_WORK TO COMPLETE_. Although the data below holds other lines too, output only those from the line with "Image resolution: width=1005" up to and including the line with "Click the Tracking", exactly as they appear.

Source data:
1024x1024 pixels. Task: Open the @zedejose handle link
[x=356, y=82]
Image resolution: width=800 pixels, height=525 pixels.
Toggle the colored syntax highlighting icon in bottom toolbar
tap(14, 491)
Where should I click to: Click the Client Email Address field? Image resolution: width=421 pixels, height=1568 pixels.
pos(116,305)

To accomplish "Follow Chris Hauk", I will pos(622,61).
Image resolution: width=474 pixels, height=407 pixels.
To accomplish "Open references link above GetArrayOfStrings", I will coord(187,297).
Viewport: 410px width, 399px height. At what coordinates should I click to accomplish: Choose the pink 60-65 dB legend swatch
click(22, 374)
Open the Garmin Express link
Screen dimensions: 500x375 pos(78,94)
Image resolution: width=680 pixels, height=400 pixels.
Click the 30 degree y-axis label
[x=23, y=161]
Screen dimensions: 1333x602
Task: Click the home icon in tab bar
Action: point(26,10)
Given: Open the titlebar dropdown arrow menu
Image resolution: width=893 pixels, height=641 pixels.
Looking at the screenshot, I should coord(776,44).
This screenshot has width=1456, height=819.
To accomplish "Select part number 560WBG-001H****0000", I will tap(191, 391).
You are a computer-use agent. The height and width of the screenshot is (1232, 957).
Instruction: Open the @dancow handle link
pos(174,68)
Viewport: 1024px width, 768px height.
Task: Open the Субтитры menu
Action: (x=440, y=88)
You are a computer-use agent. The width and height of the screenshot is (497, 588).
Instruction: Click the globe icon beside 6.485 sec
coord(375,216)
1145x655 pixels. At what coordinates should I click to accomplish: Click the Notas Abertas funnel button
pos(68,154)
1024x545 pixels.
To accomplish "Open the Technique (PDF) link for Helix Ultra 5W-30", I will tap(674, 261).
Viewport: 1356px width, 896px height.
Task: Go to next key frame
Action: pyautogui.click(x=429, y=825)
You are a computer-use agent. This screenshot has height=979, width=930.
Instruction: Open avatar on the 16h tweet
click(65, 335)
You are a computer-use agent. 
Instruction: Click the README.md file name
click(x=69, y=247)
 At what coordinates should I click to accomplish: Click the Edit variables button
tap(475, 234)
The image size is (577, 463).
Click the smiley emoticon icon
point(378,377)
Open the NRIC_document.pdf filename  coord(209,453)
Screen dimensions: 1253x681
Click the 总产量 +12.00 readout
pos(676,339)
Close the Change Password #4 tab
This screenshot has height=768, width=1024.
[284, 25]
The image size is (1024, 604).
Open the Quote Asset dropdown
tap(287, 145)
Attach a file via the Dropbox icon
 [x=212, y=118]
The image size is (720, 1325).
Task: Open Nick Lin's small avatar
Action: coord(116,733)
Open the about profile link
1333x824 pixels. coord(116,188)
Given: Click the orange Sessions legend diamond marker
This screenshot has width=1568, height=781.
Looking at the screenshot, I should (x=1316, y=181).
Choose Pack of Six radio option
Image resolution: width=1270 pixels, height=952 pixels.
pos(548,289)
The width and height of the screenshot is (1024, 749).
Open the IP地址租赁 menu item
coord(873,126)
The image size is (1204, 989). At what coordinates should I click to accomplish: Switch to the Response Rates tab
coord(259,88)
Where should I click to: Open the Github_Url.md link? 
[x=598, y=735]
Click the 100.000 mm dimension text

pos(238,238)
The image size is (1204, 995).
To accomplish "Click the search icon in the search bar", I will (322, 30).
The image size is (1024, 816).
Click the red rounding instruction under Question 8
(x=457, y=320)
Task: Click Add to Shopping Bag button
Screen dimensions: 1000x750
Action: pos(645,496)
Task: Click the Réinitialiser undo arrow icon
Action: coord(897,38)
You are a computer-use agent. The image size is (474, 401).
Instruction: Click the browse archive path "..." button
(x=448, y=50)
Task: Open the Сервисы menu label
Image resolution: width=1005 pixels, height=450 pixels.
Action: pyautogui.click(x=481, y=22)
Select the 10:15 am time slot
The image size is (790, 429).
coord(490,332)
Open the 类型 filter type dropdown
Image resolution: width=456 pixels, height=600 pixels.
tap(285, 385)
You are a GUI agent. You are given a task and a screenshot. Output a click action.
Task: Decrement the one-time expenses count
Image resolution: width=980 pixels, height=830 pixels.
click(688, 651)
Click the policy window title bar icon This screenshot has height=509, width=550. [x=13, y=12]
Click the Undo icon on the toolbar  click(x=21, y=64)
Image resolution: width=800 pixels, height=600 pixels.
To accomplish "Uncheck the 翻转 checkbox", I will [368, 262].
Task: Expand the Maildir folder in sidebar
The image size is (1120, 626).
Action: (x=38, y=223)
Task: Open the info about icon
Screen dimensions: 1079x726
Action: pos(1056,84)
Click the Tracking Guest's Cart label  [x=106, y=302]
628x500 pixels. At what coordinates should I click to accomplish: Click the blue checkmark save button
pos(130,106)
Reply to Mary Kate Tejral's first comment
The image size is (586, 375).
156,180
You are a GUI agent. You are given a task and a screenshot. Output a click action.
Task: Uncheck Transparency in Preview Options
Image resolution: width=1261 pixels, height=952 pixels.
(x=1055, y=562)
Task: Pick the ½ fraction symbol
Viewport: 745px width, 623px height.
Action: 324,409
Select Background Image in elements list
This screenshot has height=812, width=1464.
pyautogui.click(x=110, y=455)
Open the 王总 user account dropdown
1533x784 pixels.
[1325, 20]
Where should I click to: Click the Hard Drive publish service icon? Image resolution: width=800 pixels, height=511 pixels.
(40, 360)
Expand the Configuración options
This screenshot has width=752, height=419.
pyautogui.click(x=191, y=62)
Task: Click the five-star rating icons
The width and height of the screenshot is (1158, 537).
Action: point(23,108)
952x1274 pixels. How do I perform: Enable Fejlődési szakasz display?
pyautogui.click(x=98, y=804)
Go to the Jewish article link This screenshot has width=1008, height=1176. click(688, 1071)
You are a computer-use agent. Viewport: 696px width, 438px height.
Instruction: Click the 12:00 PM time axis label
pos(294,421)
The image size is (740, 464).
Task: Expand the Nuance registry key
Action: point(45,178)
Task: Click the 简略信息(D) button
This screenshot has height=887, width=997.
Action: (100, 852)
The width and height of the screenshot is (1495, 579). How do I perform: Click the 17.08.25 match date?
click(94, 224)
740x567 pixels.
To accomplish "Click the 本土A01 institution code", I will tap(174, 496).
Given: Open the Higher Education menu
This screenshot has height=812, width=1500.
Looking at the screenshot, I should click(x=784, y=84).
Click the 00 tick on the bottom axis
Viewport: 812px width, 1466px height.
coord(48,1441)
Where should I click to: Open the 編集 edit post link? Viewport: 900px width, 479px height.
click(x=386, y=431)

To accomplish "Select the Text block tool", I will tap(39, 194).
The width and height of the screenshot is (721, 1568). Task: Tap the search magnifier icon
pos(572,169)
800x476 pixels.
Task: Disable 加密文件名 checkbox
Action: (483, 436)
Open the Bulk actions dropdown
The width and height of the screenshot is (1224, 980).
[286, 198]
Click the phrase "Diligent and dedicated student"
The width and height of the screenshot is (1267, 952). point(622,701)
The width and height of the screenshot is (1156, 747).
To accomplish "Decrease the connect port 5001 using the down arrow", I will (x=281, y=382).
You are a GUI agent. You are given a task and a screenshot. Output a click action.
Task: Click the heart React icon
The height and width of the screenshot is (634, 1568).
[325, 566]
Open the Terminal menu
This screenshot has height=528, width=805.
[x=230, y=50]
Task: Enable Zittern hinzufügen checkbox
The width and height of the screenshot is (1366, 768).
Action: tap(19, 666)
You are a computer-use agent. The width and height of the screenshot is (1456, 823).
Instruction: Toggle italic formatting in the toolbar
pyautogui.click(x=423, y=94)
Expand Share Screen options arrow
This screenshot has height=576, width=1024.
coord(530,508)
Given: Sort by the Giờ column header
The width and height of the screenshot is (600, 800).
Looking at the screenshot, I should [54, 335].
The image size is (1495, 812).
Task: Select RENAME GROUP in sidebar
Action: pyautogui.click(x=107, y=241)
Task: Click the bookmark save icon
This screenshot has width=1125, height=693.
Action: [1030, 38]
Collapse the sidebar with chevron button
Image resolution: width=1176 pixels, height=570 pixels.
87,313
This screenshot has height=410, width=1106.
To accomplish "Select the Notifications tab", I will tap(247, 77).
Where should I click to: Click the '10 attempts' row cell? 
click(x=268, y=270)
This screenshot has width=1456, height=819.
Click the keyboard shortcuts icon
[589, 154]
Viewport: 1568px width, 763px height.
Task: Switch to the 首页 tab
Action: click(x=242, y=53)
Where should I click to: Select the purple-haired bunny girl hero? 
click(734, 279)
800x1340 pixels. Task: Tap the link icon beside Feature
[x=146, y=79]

_RESPONSE FOR THIS EXERCISE_.
Image resolution: width=1005 pixels, height=450 pixels.
Action: pyautogui.click(x=481, y=22)
Select the 10:15 am time slot
The image size is (790, 429).
coord(490,332)
Open the 类型 filter type dropdown
Image resolution: width=456 pixels, height=600 pixels.
tap(285, 385)
You are a GUI agent. You are given a task and a screenshot. Output a click action.
Task: Decrement the one-time expenses count
Image resolution: width=980 pixels, height=830 pixels.
click(688, 651)
Click the policy window title bar icon This screenshot has height=509, width=550. [x=13, y=12]
Click the Undo icon on the toolbar  click(x=21, y=64)
Image resolution: width=800 pixels, height=600 pixels.
To accomplish "Uncheck the 翻转 checkbox", I will [368, 262].
Task: Expand the Maildir folder in sidebar
The image size is (1120, 626).
Action: (x=38, y=223)
Task: Open the info about icon
Screen dimensions: 1079x726
Action: pos(1056,84)
Click the Tracking Guest's Cart label  [x=106, y=302]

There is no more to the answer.